The city of Portland, through Trimet, Metro and other entities can’t whimsically turn a designated area into the next Hawthorne District of help Lents magically recover after the Federal Government and Portland wrecked the city when they shoved I-205 directly on top of the town and annexed it (re: Lent History). Especially when the zoning has been left all out of whack, car focused and otherwise broken to actually rebuild a town and respective modern town center in the area. People that live in Lents however should comment on the 2030 Comprehensive Plan thoroughly to provide as much planning detail on the problems they see and on how to fix them as they possibly can at the http://www.portlandmaps.com/bps/cpmapp2/!

Conclusion:

The Division Street build out has likely displaced many people because of rising rents. However the development that has gone on there has in no way been removed from development money that went into Lents. Lents simply needs zoning fixes and has a fight before it to truly redevelop well in the face of current issues.

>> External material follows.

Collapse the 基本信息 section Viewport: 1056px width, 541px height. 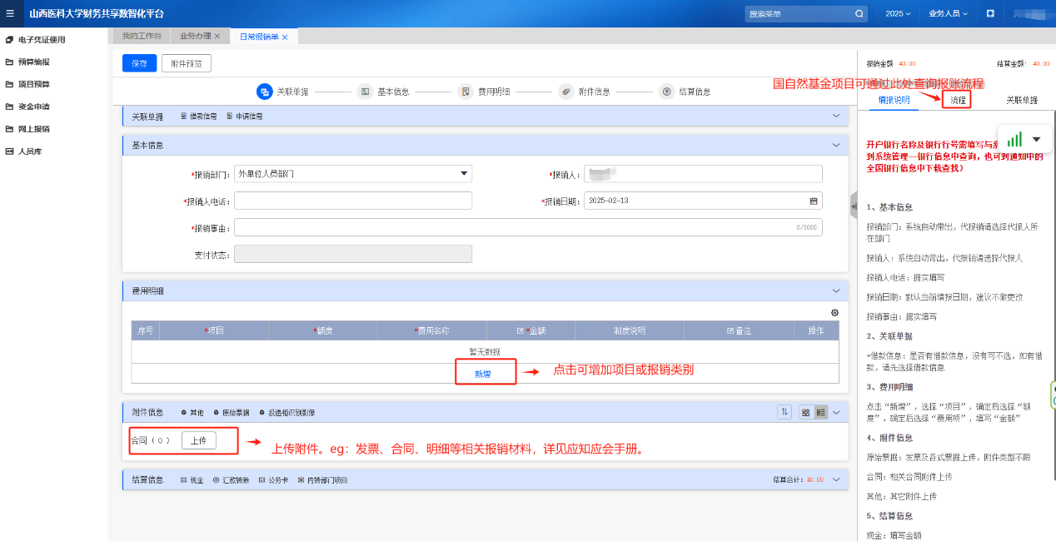(x=836, y=146)
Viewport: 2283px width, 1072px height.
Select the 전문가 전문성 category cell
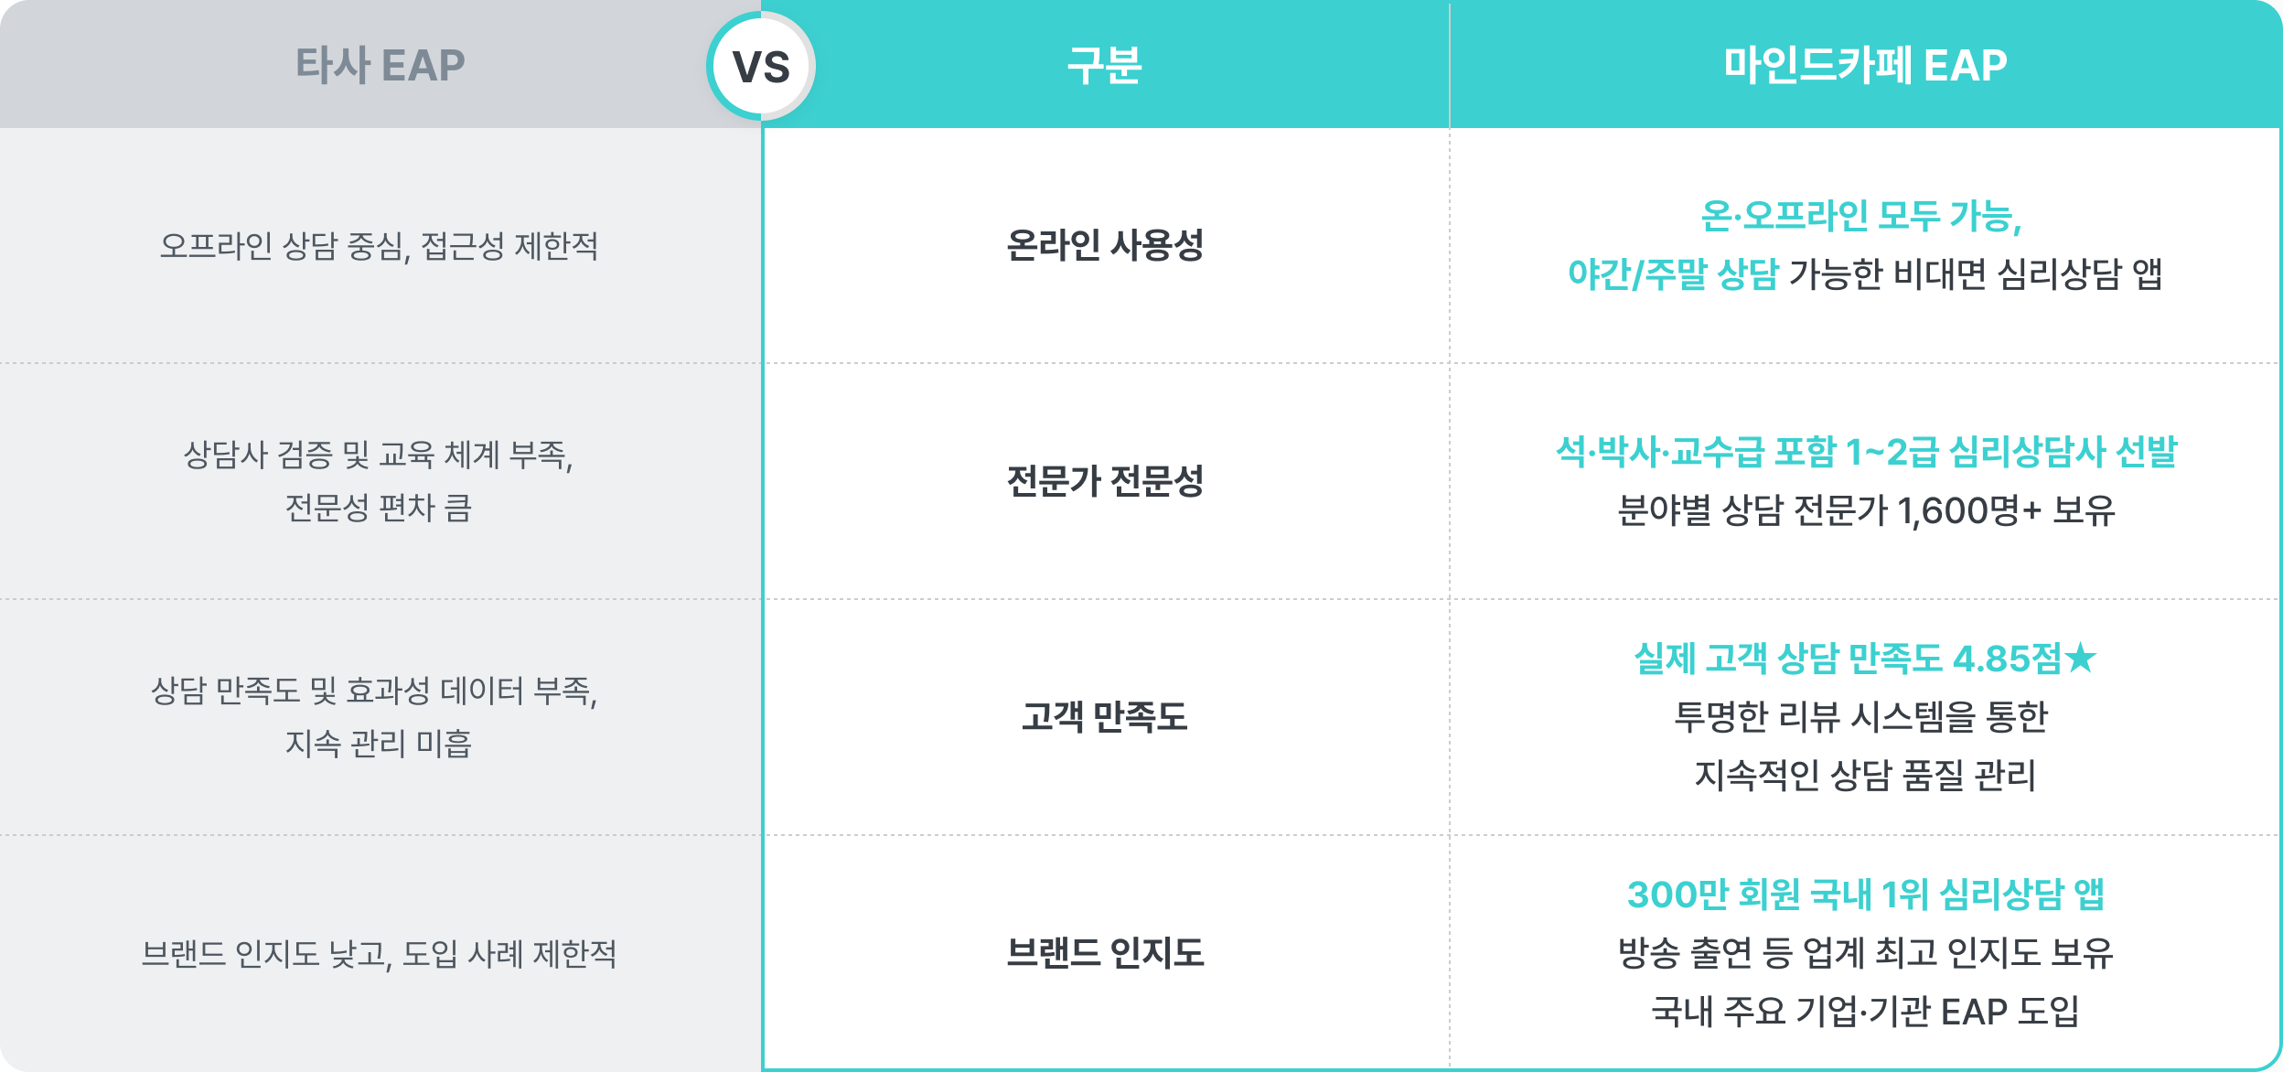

To learn more about Lents and dive into this battle and help the area become a great neighborhood (not that it isn’t) that is based on a great town center ideal that provide people greater livability, check out these resources:

Action Item: Now I’m hellbent in getting up to speed on the Lents area, I’ve still got a bit to read.

2 Comments

  1. I do have to say – just to be sure folks don’t get the wrong impression or steered away from looking at developing in Lents – Lents Town Center has excellent zoning for Mixed Use. Most of the main retail core area is zoned EX(d). Woostock Blvd, between 82nd and 91st has CM zoning. There’s some odd R1 pockets that could be improved with mixed commercial/use zoning. But, it’s not a barrier to development.

    Reply

    1. I’m planning to dig through and update that zoning observation that I made. I looked back and realized I saw some zoning that was not zoning for the actual Lents area. My mistake in regards to that – it looks like there’s room for improvement for a few areas however, which you also pointed out. I’ll also be commenting on the 2030 Comprehensive Plan specifically for that. Hopefully others can jump in there and propose any fixes too. As that will dictate future development in the area also.